[Robert Browne's] sponsor, the earl, seems to have taken drama more seriously than any of the other noble sponsors of theatrical companies and was notably placed to do so.In addition to the Court, and all of Derby's Men's touring sites, and the Stanley manors at Knowsley, Lathom, and New Park where plays were known to have been performed, and in addition to the Boar's Head Inn and St. Pauls (and possibly the inn in Warrington), William Stanley was connected with at least two other theatrical sites. 
The Boar's Head Playhouse, by Herbert Berry
David George writes: 
What we know...about the Prescot playhouse is that it lasted for many years and was therefore sturdily built, stood on the "wast', and was used as a playhouse at least from 1595 to 1603 and probably till 1609. It comes as a surprise that anyone could build on the 'wast' (waste or town moss). Probably only the Earl of Derby could have authorized such use of the common land since the town moss lay outside the town boundaries.and:
Earl William may have been the financial backer of the Prescot Playhouse.
R. J. Broadbent writes: 
At the Castle of Liverpool (erected early in the thirteenth century), during its occupancy by the Molyneux family, and at the Tower (built circa 1252), in Water Street, formerly belonging to the Lathoms of Lathom, afterwards to the Stanley and Derby families, theatrical entertainments to amuse the ' lord and his lady,' their retainers and neighbours, were, doubtless, given by players and others when passing through Liverpool on their way to Chester, and the southern towns.
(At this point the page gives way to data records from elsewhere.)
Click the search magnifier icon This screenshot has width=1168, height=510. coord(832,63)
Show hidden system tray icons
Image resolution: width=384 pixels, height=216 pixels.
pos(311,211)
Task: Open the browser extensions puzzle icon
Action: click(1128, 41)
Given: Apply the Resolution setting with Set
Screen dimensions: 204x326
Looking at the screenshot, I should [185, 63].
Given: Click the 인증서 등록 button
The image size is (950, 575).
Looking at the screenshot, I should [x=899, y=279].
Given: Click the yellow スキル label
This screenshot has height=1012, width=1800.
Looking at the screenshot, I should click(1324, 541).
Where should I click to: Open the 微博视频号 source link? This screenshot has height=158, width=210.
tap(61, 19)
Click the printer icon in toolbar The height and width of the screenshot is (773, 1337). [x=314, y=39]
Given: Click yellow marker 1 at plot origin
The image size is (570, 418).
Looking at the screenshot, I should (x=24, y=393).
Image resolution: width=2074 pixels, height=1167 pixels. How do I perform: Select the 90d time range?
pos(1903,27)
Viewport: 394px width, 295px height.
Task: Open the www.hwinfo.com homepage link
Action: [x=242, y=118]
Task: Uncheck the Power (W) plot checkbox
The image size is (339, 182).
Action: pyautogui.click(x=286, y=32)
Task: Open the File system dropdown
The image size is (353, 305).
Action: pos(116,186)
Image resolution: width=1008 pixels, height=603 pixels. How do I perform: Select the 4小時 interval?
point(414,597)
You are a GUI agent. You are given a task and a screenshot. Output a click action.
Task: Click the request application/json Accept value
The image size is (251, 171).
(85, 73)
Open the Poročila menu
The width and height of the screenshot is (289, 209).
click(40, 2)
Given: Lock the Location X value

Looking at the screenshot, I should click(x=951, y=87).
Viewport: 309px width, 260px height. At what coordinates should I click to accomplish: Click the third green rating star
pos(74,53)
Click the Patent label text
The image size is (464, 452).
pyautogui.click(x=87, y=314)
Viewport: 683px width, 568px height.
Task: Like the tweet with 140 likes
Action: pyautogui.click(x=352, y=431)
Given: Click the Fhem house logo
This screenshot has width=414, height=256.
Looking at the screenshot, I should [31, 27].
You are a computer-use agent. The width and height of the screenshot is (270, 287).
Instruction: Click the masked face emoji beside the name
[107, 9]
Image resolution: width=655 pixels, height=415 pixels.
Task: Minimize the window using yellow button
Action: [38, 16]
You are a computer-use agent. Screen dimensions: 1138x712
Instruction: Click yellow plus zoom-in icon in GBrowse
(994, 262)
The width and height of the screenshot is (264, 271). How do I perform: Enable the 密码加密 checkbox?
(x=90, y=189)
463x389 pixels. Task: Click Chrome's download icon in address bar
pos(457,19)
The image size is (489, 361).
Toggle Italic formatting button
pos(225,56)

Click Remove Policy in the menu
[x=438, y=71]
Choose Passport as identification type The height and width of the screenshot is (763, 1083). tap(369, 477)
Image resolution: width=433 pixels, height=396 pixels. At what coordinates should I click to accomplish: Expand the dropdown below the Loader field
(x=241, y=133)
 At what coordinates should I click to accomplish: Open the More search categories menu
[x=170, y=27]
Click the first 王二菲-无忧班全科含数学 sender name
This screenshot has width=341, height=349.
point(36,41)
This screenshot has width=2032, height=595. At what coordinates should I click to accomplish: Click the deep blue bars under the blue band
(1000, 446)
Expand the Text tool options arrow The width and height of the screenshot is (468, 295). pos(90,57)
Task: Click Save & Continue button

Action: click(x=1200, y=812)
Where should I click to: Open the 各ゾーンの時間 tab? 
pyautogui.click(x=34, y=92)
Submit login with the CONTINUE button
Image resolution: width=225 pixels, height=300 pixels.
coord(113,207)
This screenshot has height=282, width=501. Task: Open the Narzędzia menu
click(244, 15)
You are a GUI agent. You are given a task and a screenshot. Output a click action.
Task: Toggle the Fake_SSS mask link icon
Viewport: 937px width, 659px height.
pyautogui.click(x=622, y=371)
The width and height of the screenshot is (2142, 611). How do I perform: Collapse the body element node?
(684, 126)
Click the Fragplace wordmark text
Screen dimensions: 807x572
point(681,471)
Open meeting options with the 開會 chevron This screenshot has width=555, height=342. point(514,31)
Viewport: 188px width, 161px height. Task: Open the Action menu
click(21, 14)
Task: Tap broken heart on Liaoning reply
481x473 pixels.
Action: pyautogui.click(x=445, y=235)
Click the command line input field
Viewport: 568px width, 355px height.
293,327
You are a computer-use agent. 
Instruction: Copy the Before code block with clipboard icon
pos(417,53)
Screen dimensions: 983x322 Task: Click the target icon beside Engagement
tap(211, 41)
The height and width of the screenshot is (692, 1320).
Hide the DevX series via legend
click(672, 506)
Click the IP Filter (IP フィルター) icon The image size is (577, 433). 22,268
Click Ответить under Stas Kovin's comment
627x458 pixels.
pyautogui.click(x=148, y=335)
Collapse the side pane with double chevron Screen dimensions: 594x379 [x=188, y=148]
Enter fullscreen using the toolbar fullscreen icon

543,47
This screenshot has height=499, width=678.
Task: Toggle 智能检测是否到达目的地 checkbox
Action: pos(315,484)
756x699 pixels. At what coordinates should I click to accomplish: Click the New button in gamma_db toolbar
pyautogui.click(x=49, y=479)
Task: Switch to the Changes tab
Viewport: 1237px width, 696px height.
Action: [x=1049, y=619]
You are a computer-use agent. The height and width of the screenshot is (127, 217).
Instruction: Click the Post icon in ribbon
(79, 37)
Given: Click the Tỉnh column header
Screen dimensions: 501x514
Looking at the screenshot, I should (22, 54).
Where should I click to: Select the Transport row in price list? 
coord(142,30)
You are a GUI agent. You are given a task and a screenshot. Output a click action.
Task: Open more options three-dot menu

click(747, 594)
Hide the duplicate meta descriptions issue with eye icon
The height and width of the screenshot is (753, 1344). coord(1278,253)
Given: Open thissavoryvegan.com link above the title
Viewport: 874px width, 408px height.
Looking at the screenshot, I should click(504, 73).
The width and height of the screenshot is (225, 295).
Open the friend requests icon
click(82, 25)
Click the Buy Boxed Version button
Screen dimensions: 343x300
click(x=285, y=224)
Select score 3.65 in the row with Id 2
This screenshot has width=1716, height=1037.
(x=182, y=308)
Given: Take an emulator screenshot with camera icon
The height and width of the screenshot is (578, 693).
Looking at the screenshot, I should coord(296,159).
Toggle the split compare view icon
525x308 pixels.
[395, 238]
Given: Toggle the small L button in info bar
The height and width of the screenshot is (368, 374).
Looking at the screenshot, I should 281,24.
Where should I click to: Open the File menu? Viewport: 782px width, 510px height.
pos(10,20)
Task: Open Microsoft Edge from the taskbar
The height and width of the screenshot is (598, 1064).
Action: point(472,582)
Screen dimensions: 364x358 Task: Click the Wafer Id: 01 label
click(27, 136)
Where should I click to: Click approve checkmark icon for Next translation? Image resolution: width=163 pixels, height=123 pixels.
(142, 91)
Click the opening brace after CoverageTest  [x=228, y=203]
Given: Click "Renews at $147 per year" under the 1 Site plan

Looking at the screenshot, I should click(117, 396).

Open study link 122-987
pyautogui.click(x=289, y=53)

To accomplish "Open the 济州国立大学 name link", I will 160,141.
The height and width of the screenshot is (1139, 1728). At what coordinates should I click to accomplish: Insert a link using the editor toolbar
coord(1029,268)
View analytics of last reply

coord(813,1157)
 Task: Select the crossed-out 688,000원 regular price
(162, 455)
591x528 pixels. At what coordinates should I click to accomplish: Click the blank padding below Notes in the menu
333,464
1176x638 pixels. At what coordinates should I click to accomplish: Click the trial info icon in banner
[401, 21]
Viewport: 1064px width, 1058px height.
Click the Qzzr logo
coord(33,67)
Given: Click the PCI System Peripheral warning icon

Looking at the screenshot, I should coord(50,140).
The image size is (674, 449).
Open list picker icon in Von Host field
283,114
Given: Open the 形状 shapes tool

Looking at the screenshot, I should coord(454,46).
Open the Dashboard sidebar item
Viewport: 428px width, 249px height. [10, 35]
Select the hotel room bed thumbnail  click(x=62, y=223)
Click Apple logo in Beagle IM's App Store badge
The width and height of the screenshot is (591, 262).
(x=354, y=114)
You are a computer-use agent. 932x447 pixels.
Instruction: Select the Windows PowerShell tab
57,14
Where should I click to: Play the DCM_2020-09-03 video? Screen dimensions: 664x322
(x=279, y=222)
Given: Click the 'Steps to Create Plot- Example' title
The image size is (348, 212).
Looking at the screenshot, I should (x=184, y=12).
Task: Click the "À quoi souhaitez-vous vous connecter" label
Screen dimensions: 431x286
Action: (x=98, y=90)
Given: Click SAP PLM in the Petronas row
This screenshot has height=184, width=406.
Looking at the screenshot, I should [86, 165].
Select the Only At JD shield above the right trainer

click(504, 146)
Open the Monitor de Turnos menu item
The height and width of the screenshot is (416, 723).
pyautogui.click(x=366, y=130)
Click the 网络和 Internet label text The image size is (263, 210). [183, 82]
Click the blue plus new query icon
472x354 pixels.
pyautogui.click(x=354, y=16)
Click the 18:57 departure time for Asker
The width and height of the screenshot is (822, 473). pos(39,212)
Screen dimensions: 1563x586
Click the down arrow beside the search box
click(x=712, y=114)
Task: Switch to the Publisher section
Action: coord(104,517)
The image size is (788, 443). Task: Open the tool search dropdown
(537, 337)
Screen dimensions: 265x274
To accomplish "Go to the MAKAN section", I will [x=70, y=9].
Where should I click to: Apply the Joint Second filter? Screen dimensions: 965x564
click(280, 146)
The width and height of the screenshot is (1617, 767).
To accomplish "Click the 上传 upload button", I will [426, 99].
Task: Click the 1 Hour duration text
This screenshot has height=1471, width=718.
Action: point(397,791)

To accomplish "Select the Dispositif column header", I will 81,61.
As late as 1734 James, the tenth Earl of Derby, entertained at the Tower. 'It is ascertained,' mentions J. G. Underhill in his unpublished MSS., in the archives of the Liverpool Free Library,' that at a remote period, probably in the days of Queen Elizabeth, an apartment in the Castle was fitted up for the performance of plays for the amusement of my lord Constable and the officers of his retinue. It is also most likely that out of courtesy the mayor and the principal inhabitants were occasionally invited to partake of these diversions, but it does not appear if this primitive hall of Thespis was open for all who chose to resort thither.'
 It is likely that William would also have had theatrical resources available at the main locations of the final decades of his life, Bidston Hall in the summer and his Chester home in the winter, but I know of no specifics.
 "The Playhouse at Prescot", David George, in Dutton, Richard, Alison Findlay, and Richard Wilson. Region, Religion and Patronage : Lancastrian Shakespeare. Manchester: Manchester University Press, 2003.
 Broadbent, R. J. Annals of the Liverpool Stage, From the Earliest Period to the Present Time: Together with Some Account of the Theatres and Music Halls In Bootle and Birkenhead. New York: B. Blom, 1969.